Format every item below as a numbered list, omitting blank lines and leaving out the pictures.

-------

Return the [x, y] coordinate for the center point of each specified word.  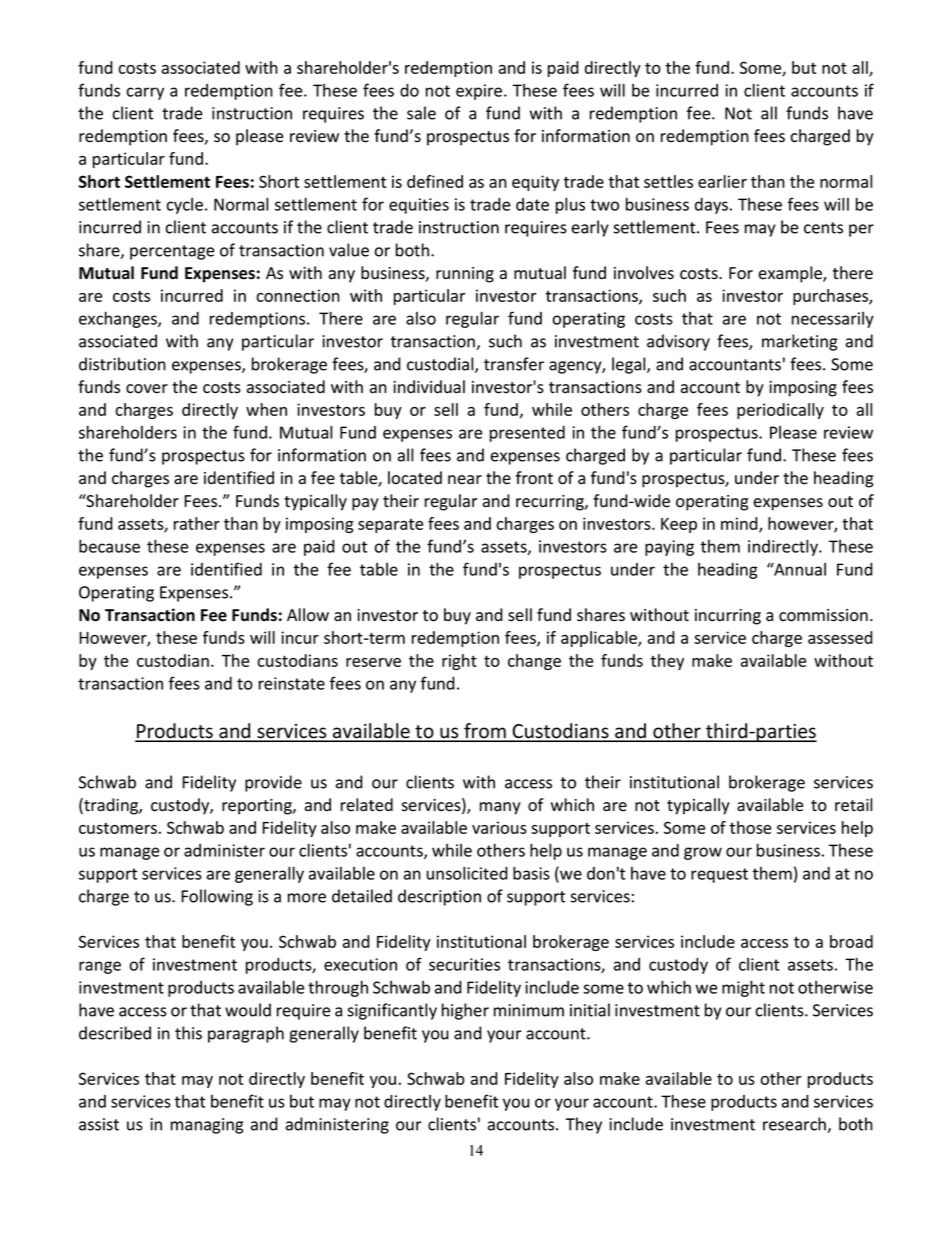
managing [207, 1126]
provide [273, 783]
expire [480, 92]
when [266, 409]
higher [465, 1011]
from [485, 732]
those [750, 827]
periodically [780, 411]
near [465, 480]
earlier [722, 181]
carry [145, 93]
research [795, 1125]
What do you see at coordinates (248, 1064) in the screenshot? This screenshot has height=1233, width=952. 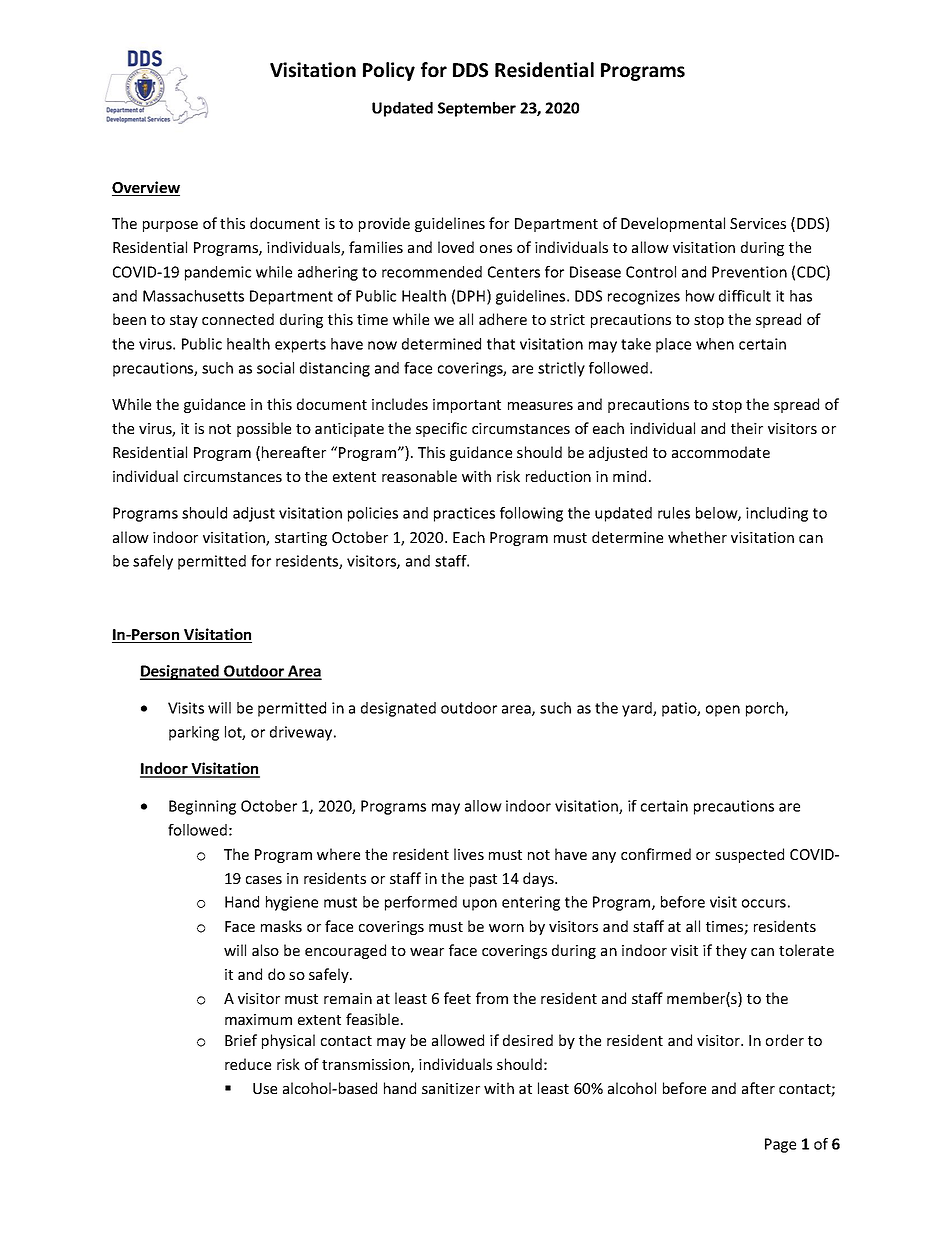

-------

- **Exercise solution**:
1. Return the [x, y] coordinate for the center point of each specified word.  
2. managing [207, 1126]
3. provide [273, 783]
4. expire [480, 92]
5. when [266, 409]
6. higher [465, 1011]
7. from [485, 732]
8. those [750, 827]
9. periodically [780, 411]
10. near [465, 480]
11. earlier [722, 181]
12. carry [145, 93]
13. research [795, 1125]
14. What do you see at coordinates (248, 1064) in the screenshot? This screenshot has height=1233, width=952. 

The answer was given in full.